Danish director, Nicolas Winding Refn's showed he was one of the strongest new directors around with his Pusher Trilogy and his Norse epic, Valhalla Rising, showing a trademark style in these visually breathtaking films. His latest feature, Drive, certainly does not disappoint. Ryan Gosling stars as a Hollywood stuntman doubling as a getaway driver. Whilst doing a job for a friend, the robbery goes horribly wrong and he ends up putting the life of those he cares about at risk from ruthless mobsters (Albert Brooks and Ron Perlman).

Winding Refn's direction is stunning, every shot looking like a work of art. Even scenes of ultra-violence (and yes there are quite a few - queue Albert Brook's jamming a fork into someone's eye), graphic as they may are breathtakingly executed with a strong sense of precision and skill. There's two particularly striking scenes - one with Carey Mulligan and Gosling in an elevator and another where Gosling confronts Perlman on a beach. The extreme violence may not be for everyone, but in the context of the film and under the helm of Winding Refn works incredibly well.

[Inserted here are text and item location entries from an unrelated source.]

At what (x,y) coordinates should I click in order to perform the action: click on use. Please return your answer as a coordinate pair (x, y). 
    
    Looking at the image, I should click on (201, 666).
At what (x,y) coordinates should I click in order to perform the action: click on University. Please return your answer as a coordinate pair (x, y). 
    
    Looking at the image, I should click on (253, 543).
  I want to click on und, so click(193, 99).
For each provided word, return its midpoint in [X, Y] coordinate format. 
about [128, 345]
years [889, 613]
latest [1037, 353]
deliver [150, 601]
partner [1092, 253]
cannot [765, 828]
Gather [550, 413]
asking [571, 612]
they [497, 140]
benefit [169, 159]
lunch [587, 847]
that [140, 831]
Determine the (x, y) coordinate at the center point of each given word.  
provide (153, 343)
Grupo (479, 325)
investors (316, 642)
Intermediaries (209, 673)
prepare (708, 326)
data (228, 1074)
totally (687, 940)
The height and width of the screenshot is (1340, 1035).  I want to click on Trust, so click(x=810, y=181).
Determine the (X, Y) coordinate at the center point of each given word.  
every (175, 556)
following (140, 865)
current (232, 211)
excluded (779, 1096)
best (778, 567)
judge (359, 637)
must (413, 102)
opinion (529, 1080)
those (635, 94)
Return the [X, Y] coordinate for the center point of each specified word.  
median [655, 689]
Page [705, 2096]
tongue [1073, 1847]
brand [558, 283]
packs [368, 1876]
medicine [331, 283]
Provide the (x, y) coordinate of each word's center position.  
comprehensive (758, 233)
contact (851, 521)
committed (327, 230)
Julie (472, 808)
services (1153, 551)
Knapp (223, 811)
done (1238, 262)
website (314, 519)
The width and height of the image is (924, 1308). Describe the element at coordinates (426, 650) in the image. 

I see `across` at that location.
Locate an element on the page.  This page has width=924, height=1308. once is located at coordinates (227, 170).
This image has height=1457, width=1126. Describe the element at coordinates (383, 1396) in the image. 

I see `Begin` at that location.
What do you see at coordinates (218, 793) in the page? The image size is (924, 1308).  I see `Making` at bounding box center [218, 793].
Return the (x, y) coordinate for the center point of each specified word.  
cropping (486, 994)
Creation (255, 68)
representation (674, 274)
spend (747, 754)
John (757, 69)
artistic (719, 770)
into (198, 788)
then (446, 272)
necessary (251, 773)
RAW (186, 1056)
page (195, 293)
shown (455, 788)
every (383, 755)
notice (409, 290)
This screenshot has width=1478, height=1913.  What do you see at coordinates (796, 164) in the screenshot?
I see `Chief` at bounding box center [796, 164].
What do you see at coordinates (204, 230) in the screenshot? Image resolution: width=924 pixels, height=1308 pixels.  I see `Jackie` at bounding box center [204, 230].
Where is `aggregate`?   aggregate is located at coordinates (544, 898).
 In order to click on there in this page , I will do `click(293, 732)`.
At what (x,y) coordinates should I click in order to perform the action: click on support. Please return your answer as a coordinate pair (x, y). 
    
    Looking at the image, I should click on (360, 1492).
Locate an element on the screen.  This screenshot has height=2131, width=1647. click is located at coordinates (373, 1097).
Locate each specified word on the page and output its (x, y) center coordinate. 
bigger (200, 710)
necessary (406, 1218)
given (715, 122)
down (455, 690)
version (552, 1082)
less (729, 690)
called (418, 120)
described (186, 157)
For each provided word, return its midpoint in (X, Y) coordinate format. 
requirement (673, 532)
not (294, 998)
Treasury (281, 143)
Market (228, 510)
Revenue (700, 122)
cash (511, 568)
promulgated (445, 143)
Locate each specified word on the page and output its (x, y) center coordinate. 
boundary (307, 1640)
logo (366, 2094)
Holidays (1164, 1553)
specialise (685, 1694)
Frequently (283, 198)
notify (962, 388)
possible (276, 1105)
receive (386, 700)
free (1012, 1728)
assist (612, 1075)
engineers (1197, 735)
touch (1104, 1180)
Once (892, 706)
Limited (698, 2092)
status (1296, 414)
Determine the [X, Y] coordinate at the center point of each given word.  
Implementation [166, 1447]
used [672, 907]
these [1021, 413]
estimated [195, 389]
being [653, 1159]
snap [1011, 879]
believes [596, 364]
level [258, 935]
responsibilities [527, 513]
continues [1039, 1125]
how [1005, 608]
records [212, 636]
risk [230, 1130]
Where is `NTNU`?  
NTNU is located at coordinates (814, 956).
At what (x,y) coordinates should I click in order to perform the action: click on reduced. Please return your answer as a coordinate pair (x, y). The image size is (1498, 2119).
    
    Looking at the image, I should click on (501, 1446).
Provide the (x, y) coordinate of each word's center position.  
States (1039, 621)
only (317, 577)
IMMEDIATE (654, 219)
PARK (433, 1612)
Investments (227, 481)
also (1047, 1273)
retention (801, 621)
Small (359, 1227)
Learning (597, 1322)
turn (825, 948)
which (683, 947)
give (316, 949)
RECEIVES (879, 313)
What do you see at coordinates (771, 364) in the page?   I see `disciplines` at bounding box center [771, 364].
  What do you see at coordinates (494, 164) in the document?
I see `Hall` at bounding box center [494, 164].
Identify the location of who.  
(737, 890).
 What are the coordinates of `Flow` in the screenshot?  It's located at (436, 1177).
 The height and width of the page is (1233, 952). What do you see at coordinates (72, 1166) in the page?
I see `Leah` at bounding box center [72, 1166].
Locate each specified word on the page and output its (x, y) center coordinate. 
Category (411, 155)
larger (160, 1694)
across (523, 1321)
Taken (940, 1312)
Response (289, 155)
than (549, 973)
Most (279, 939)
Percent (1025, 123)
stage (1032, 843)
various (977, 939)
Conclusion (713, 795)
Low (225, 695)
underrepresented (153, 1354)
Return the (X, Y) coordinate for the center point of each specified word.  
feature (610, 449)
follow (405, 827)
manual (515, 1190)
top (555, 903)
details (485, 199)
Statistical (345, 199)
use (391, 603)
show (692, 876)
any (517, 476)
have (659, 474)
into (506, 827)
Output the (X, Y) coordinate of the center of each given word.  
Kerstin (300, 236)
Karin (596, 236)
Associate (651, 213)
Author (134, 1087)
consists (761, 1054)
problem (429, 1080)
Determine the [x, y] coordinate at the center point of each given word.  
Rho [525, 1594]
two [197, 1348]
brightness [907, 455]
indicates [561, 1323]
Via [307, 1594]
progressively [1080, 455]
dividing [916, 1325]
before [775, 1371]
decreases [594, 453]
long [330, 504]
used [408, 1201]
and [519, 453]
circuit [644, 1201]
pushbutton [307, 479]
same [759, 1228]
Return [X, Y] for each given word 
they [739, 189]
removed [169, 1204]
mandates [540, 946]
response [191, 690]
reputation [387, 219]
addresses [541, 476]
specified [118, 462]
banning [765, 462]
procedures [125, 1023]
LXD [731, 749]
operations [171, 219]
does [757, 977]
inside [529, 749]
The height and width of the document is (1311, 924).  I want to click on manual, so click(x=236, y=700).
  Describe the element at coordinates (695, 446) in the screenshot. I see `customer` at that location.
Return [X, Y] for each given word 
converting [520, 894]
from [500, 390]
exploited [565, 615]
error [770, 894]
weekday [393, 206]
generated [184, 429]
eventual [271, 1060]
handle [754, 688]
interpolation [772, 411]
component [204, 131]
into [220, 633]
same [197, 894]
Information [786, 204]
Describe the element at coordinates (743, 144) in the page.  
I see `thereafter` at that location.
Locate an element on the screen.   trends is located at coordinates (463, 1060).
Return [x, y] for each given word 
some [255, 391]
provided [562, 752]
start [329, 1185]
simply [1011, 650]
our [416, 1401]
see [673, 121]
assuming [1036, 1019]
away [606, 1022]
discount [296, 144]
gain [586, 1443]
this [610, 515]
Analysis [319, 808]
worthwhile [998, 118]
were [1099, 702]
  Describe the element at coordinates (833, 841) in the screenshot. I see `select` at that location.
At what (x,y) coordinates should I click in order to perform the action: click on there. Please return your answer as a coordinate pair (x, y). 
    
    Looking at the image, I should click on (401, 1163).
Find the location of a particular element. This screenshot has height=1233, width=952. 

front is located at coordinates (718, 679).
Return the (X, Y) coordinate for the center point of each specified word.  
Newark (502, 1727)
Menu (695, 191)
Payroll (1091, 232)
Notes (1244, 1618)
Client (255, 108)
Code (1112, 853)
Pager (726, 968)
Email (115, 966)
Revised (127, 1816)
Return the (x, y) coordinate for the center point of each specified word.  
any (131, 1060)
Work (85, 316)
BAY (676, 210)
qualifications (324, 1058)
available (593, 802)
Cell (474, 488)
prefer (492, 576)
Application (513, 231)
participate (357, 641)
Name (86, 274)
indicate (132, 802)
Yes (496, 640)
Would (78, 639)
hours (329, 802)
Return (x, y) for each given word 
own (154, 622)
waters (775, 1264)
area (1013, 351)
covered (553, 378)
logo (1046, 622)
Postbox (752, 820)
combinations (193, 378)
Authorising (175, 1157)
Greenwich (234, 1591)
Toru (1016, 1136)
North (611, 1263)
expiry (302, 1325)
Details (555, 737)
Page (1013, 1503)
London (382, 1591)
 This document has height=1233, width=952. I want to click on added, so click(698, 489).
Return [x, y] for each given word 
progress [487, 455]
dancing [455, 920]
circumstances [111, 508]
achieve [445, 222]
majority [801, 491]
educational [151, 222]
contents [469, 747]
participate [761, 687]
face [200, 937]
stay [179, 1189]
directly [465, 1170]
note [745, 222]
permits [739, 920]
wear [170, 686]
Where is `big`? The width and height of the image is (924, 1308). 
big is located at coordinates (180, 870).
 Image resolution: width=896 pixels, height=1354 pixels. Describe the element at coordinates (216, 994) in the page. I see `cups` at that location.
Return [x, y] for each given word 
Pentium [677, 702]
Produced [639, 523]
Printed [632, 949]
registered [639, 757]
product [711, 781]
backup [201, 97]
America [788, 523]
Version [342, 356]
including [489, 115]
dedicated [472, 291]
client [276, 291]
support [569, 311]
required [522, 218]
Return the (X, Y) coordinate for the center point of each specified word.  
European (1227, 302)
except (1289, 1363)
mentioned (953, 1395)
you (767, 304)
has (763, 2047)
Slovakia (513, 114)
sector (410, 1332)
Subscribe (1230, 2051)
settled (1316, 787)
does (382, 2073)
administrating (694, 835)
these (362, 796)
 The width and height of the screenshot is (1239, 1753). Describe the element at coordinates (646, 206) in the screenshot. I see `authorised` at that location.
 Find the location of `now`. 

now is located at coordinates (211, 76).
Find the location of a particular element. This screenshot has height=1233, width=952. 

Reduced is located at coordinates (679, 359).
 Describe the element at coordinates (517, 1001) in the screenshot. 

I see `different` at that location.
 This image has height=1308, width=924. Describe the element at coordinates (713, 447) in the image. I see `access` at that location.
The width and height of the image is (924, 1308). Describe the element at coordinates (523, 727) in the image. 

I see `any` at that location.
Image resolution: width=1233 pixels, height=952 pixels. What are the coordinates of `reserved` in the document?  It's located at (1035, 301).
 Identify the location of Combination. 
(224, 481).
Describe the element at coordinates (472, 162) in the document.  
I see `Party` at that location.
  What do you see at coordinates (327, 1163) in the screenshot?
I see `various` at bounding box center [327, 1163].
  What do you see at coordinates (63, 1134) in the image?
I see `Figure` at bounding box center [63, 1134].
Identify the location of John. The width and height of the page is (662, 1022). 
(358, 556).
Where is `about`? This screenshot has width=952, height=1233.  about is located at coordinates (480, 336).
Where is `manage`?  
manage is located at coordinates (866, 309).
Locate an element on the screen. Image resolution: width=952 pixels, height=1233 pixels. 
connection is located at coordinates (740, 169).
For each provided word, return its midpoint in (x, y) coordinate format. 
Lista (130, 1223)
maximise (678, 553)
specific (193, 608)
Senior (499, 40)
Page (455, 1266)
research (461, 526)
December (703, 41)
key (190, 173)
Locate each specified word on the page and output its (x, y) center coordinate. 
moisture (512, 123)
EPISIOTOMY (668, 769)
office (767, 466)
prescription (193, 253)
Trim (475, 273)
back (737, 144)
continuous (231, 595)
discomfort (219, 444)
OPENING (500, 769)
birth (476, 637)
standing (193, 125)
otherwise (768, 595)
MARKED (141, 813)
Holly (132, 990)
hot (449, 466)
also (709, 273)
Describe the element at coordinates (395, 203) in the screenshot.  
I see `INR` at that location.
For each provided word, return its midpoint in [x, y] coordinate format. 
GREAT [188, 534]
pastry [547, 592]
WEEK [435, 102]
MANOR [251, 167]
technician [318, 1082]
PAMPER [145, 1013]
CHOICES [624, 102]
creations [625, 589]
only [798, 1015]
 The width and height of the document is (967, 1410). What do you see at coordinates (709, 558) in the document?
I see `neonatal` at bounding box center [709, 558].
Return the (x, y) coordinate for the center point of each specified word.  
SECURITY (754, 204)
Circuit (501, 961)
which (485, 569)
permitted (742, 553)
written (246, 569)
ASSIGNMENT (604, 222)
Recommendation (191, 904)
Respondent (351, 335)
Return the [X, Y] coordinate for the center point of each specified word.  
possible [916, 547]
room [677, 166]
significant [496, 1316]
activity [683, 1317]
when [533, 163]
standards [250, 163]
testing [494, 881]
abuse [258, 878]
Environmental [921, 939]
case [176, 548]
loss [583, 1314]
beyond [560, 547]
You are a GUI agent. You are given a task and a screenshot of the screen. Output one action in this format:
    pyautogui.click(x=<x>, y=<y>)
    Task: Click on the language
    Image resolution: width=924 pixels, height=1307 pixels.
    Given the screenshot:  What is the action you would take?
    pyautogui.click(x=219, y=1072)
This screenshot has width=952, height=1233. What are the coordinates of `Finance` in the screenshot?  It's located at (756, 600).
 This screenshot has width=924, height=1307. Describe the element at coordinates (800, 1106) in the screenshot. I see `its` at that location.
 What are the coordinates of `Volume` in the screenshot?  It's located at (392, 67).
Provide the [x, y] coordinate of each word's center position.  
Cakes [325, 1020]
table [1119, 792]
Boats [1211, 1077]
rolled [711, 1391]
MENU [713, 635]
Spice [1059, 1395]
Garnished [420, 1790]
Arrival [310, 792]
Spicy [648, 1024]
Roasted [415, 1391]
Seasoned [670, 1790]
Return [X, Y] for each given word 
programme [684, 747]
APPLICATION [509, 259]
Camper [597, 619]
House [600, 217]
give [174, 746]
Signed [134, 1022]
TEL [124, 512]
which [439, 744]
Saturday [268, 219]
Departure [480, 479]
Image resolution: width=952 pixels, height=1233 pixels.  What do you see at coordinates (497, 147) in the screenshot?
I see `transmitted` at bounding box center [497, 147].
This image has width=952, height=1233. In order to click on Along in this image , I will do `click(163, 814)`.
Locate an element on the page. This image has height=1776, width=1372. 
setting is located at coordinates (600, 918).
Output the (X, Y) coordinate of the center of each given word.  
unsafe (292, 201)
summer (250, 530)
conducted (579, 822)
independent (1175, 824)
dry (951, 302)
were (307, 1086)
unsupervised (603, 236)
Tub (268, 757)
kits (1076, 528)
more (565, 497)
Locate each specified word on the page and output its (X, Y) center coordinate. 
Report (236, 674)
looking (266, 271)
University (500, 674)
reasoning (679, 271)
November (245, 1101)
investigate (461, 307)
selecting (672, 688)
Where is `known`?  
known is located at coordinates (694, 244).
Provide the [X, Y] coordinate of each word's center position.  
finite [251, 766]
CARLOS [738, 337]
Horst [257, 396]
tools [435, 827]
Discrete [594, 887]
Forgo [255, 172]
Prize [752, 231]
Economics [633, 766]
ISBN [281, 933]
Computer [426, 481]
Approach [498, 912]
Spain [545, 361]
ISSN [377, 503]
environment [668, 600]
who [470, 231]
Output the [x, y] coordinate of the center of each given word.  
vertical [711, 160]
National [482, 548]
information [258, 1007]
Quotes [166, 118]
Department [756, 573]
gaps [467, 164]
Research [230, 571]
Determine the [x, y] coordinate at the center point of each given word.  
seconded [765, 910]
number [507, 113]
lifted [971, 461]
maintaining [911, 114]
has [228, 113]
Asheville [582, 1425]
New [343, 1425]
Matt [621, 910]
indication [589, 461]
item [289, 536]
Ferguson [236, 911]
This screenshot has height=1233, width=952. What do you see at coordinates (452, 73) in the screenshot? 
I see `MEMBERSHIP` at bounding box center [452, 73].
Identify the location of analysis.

There's also a powerful retro atmosphere pulsating through the film: the darkened city streets immediately brought a Miami Vice type vibe to my mind.  The music choice also adds to this atmosphere and surely this year's finest film soundtrack from Cliff Martinez. The original music and choice of electronic new-wave tracks like Kavinsky & Lovefoxxx's Nightcall and College & Electric Youth's Real Hero are definitely tracks you'll be adding to your iPod after the film. Not to forget the grandiose Ticking Clock by The Chromatics, which was used heavily in the trailer.

Drive also boasts a fine cast: Gosling leads incredibly with the character of the Driver harking back to the 'Man With No Name' and mysterious heroes of the western genre - there's also a nice like homage through the Driver's ever present toothpick. The character also rarely speaks adding to his mysterious appeal - he's someone I personally wanted to know more about/see more of, which is a pleasant change as a viewer not to have everything explained to you. Carey Mulligan also does well in a fairly underdeveloped role but does the sweet eyed, kind mother act with a genuine sense of credibility. The chemistry between Mulligan and Gosling is certainly not conventional due to very little actually being said between the pair, but the skill of these two actors and a strong script still manages to be conveyed strongly.

The supporting roles are equally as strong; particularly Albert Brooks as the venomous mob boss, Bernie Rose - particularly surprising as I viewed him as a largely comic actor. He's a character that particularly dominates the screen and his presence usually proves threatening. The ever-reliable/entertaining Ron Perlman also features and is always a joy to watch, this time as Rose's partner in crime. Christina Hendricks and Bryan Cranston also appear in a short-lived but memorable roles.

Drive is a magnificent blend of retro action cinema with several arthouse elements carefully added;  proving itself to be one of the year's strongest films. A pulsating soundtrack and some remarkable performances also help establish that Drive is a very special film.